Dentro una complessa articolazione narrativa in continua tensione tra flashback e flashforward, architettata dallo sceneggiatore Justin Kuritzkes (marito di Celine Song, autrice dell’altro triangolo cinematografico dell’anno Past Lives), Guadagnino disegna i corpi dei suoi personaggi maschili a partire da un evidente conflitto: la muscolatura statuaria e neoclassica di un campione come Art, plasmata negli anni da Tashi, contro quella più autentica e umana di Patrick, su cui pesano tutte le aspettative disattese di una carriera indirizzata inesorabilmente verso il fallimento. Tashi, al centro di questo equilibrio (il desiderio dell’incontro tra l’uno e l’altro, e dunque la ricerca della perfezione), porta nella sua corporeità longilinea l’evidenza cronenberghiana delle ferite del passato, sopra e dentro un ginocchio martoriato, ricostruito, ormai inservibile. Nell’interpretare il personaggio forse più complesso e riuscito della sua pur breve carriera, Zendaya si fa eterea, vacua, quasi rarefatta. Ricorda, per certi versi, l’eleganza art-nouveau e androgina di Tilda Swinton nei primi film di Guadagnino. La sua bellezza impura e inafferrabile ha qualcosa di quelle grandi star hollywoodiane, i cui corpi fluttuanti diventano soggetti camp indipendenti e impossibili da oggettivare o sessualizzare. Dopo essere stata a lungo osservata, è proprio Tashi a voler rivendicare la propria agency di osservante. Ed è probabilmente in quell’abbraccio finale, visto attraverso i suoi occhi, che sta tutta la potenza del desiderio di uno sguardo.

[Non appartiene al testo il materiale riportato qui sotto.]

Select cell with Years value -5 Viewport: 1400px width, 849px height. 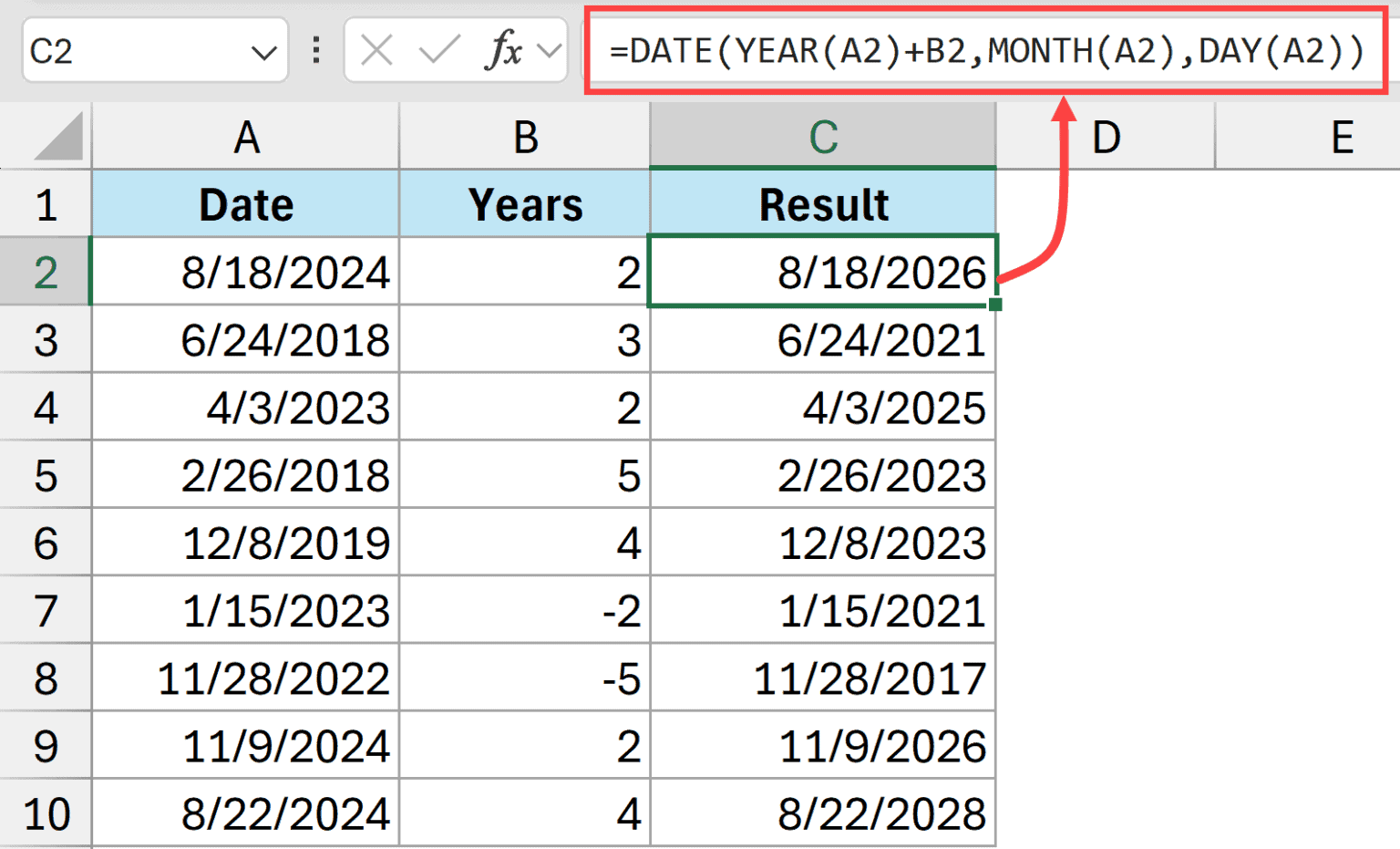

Challengers. Regia: Luca Guadagnino; sceneggiatura: Justin Kuritzkes; fotografia: Sayombhu Mukdeeprom; montaggio: Marco Costa; musiche: Trent Reznor, Atticus Ross; interpreti: Zendaya, Josh O’Connor, Mike Faist; produzione: Metro-Goldwyn-Mayer, Pascal Pictures; distribuzione: Warner Bros; origine: Stati Uniti d’America; durata: 131’; anno: 2024.